Yesterday, we faced two separate, but semi-related problems with our message queues.
2:35 - 6:30pm EST
We started to notice connectivity issues around 2:35pm EST. These issues were caused by an abnormally high number of events put on the queues. Customers experienced page timeouts and overall sluggishness throughout the app. This issue was corrected by 3:00pm EST and we only saw about 5 minutes of downtime. However, we didn't quite understand where the problem started.
Our message queues responsible for sending outgoing email, updating folder counts and acting on workflows (among other things) were backed up with several hundred thousand events. It took a few hours to get the queues back to a normal level.
7:00pm - 4:30am EST
A little after 7pm EST, the same problem occurred. This time we ended up with several million events on the message queues.
We were able to identify and correct the problem rather quickly this time. The application did not experience any downtime or performance challenges in this window, but several things that depend on message queues were out of whack.
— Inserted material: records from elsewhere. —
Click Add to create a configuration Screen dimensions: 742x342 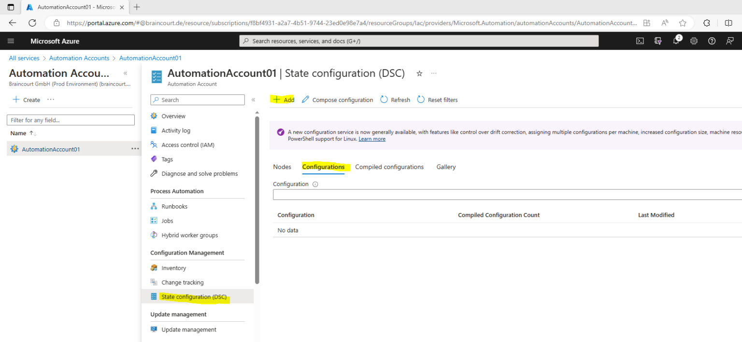coord(283,100)
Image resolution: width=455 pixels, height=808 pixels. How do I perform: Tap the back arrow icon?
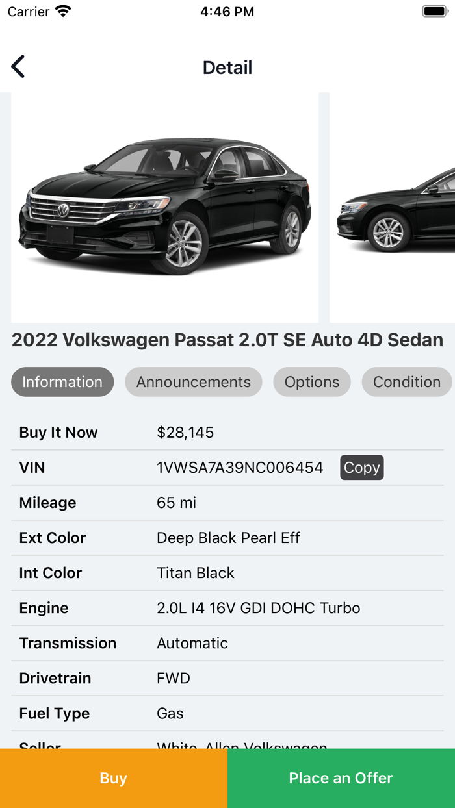click(x=18, y=67)
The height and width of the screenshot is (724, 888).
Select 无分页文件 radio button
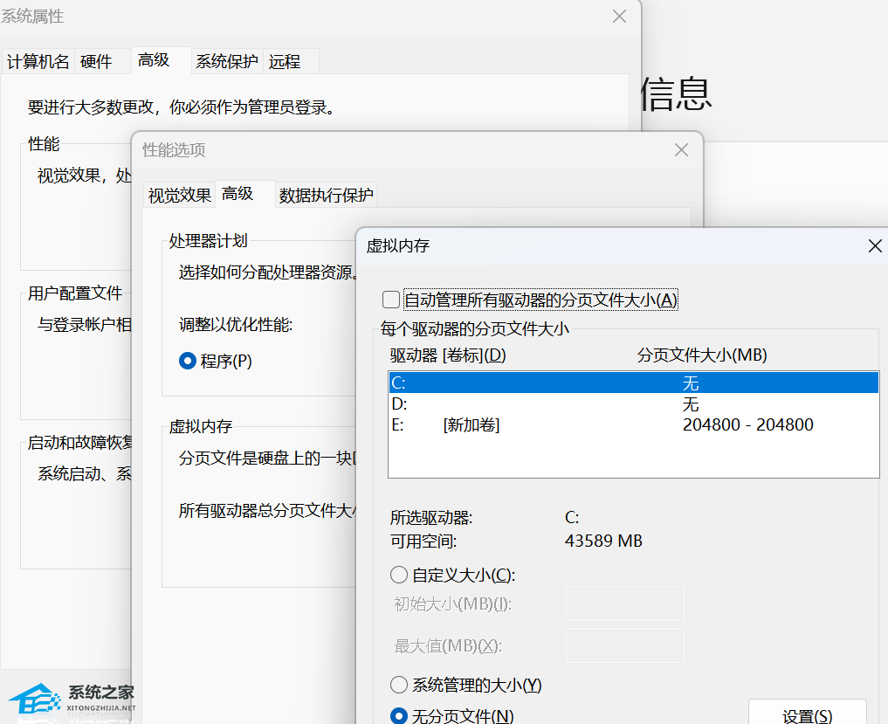[x=399, y=716]
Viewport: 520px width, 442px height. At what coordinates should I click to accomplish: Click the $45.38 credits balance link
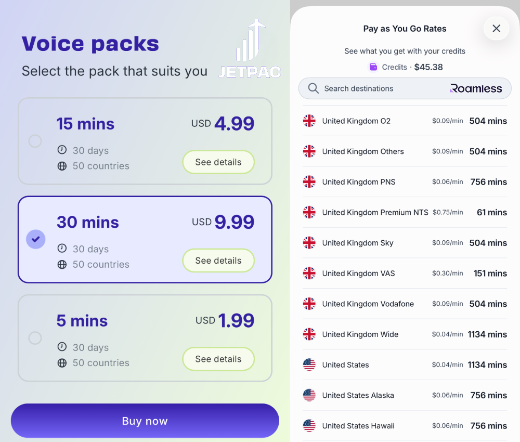(428, 67)
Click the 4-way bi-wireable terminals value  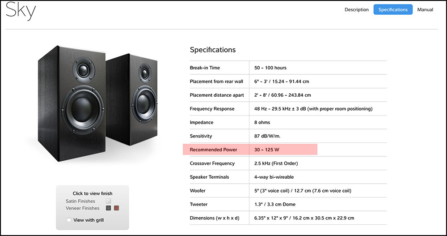click(x=274, y=177)
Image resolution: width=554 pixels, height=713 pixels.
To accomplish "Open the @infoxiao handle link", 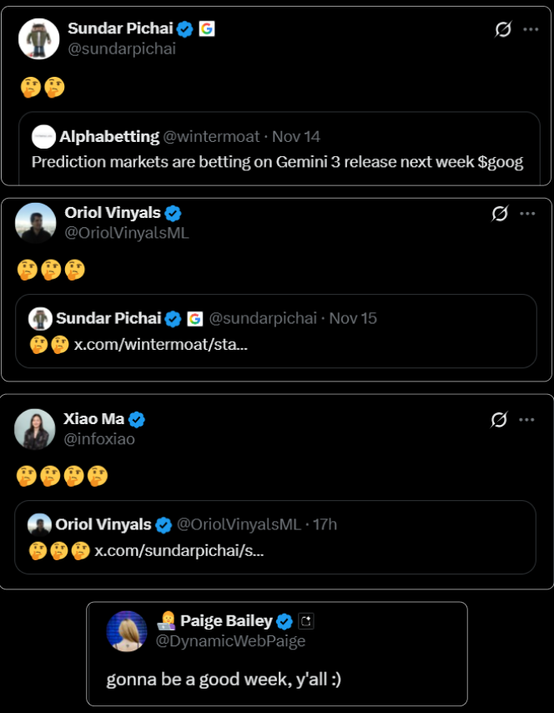I will pos(99,439).
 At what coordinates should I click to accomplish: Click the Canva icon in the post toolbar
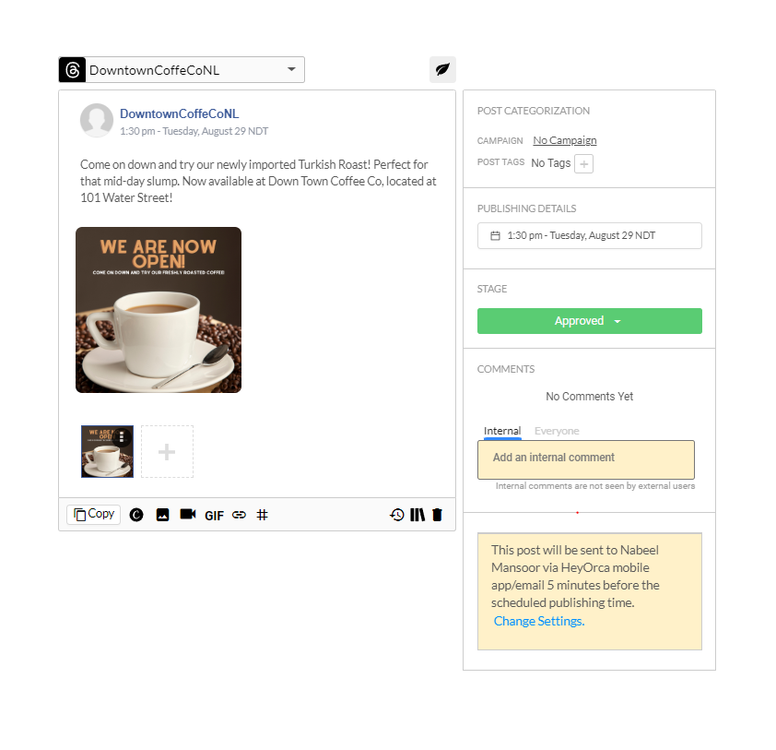point(136,515)
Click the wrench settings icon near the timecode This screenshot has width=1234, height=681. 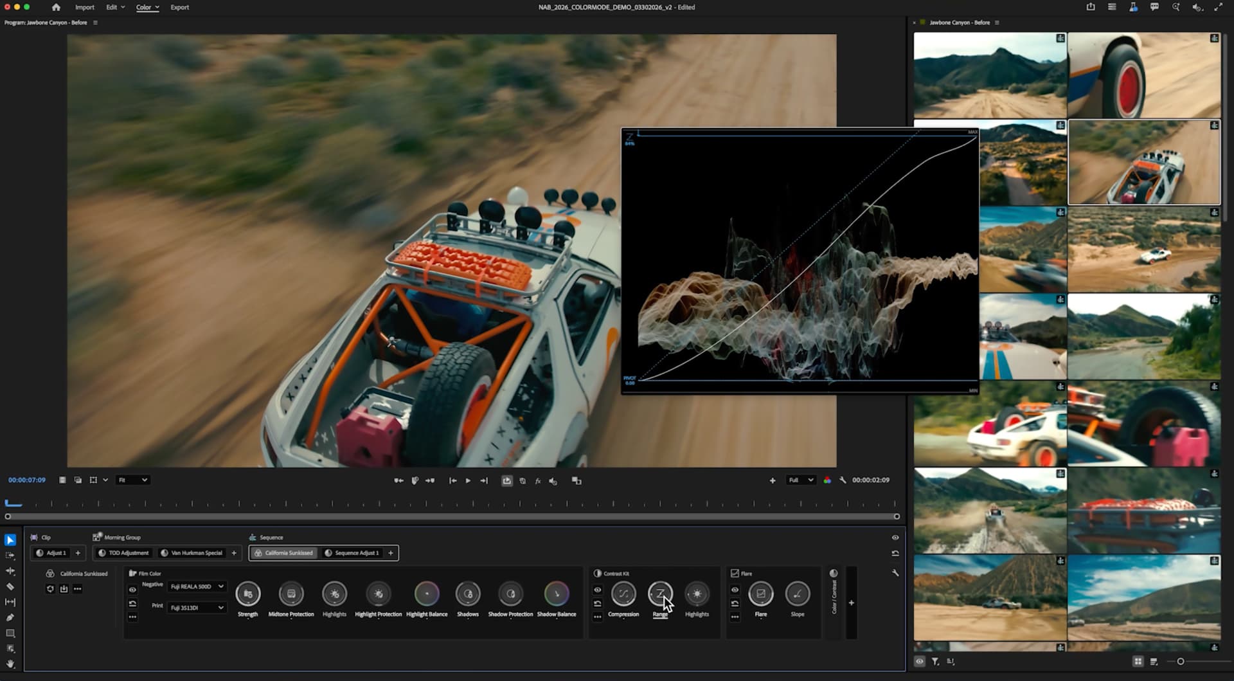(x=844, y=480)
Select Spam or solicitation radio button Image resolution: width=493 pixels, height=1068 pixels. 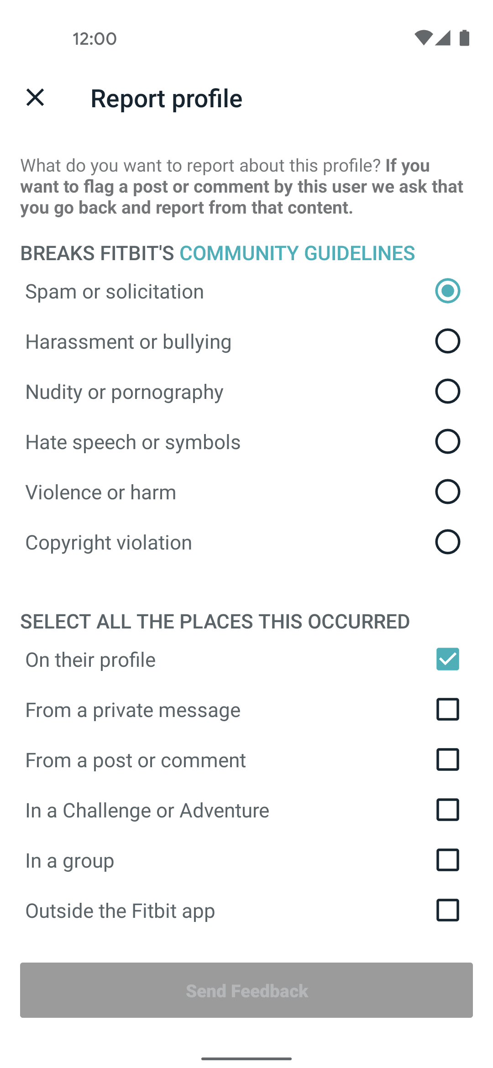point(447,291)

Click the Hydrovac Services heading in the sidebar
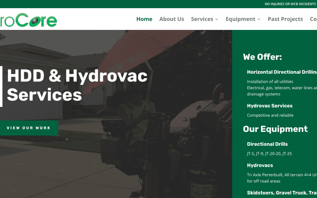click(269, 106)
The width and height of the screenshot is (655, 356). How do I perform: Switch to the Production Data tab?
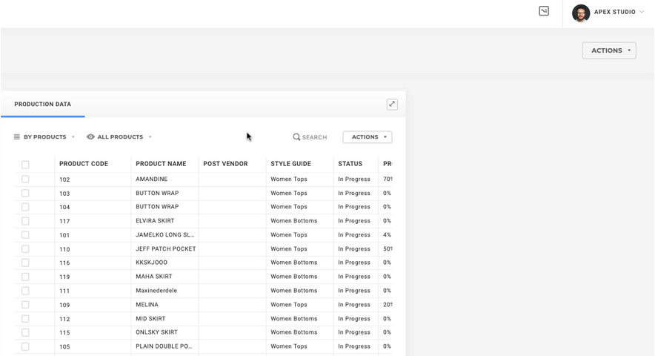point(43,105)
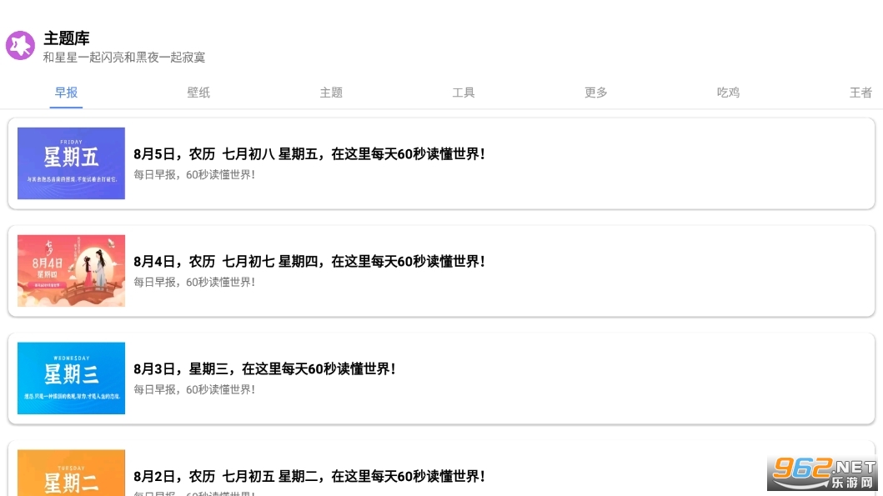Open the blue 星期五 Friday thumbnail
This screenshot has width=883, height=496.
[x=71, y=163]
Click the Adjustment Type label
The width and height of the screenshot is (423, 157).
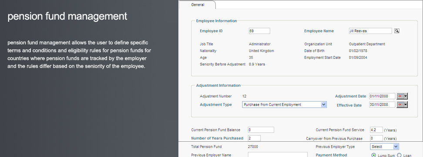click(x=216, y=105)
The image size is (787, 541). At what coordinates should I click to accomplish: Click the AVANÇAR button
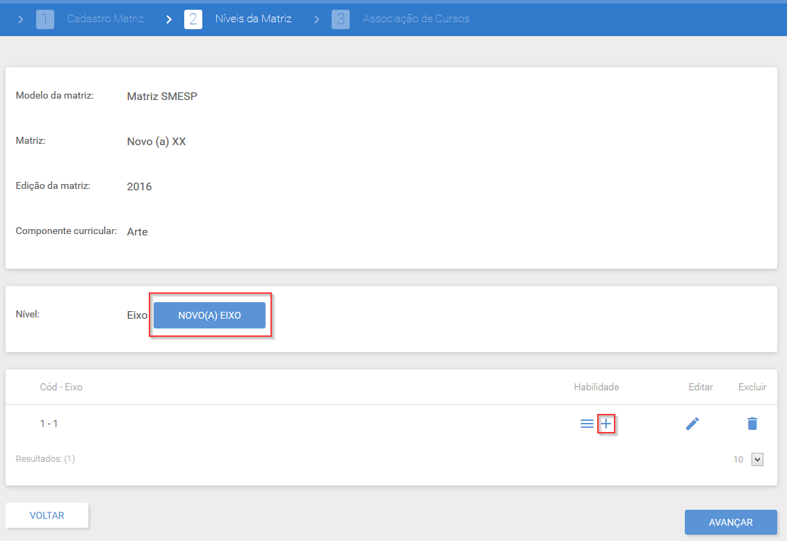tap(731, 522)
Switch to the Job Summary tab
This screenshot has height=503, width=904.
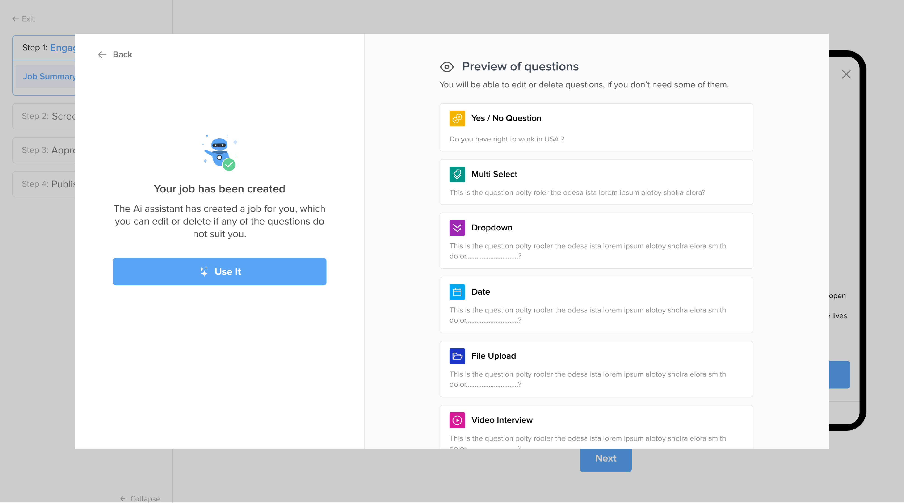pos(50,76)
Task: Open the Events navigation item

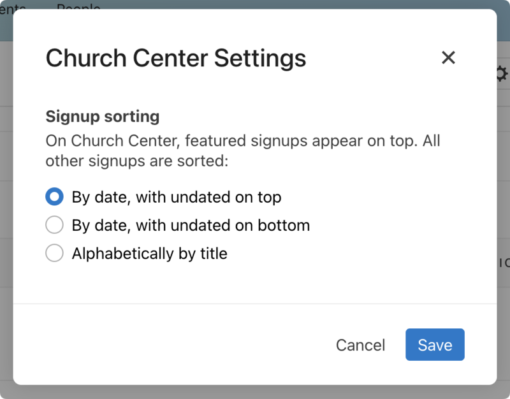Action: point(10,9)
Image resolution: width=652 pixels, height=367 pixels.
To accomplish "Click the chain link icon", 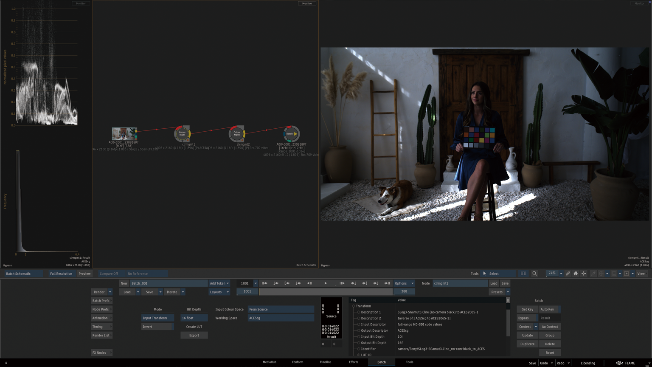I will click(568, 274).
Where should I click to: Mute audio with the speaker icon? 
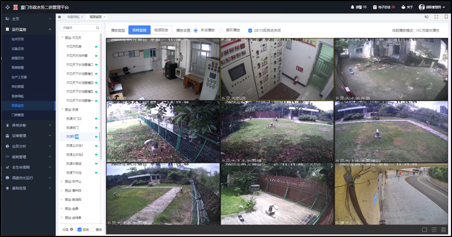point(426,17)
The services responsible for updating folder views, folder counts, workflows, and search results fell drastically behind, as did outgoing email.
During this time, emails sent via Help Scout were not delivered to customers right away. Instead, they were delayed for 2-6 hours. The message queues caught up at 4:30am EST. No data was lost during this time period.
We've made a few short term adjustments to the way we handle our message queues. We've also added additional logging and notifications for specific services. Long term, we're reprioritizing infrastructure updates to make sure these processes run smoothly at all times.
We're separating message queues for outgoing email, so that in the event of a backup, outgoing email is not delayed.
We're already working on a project that will keep folder counts up-to-date in a more real-time, efficient manner.
We've learned valuable lessons from these events, and we're incredibly sorry for all of the stress and trouble we caused yesterday. We're off to make things better!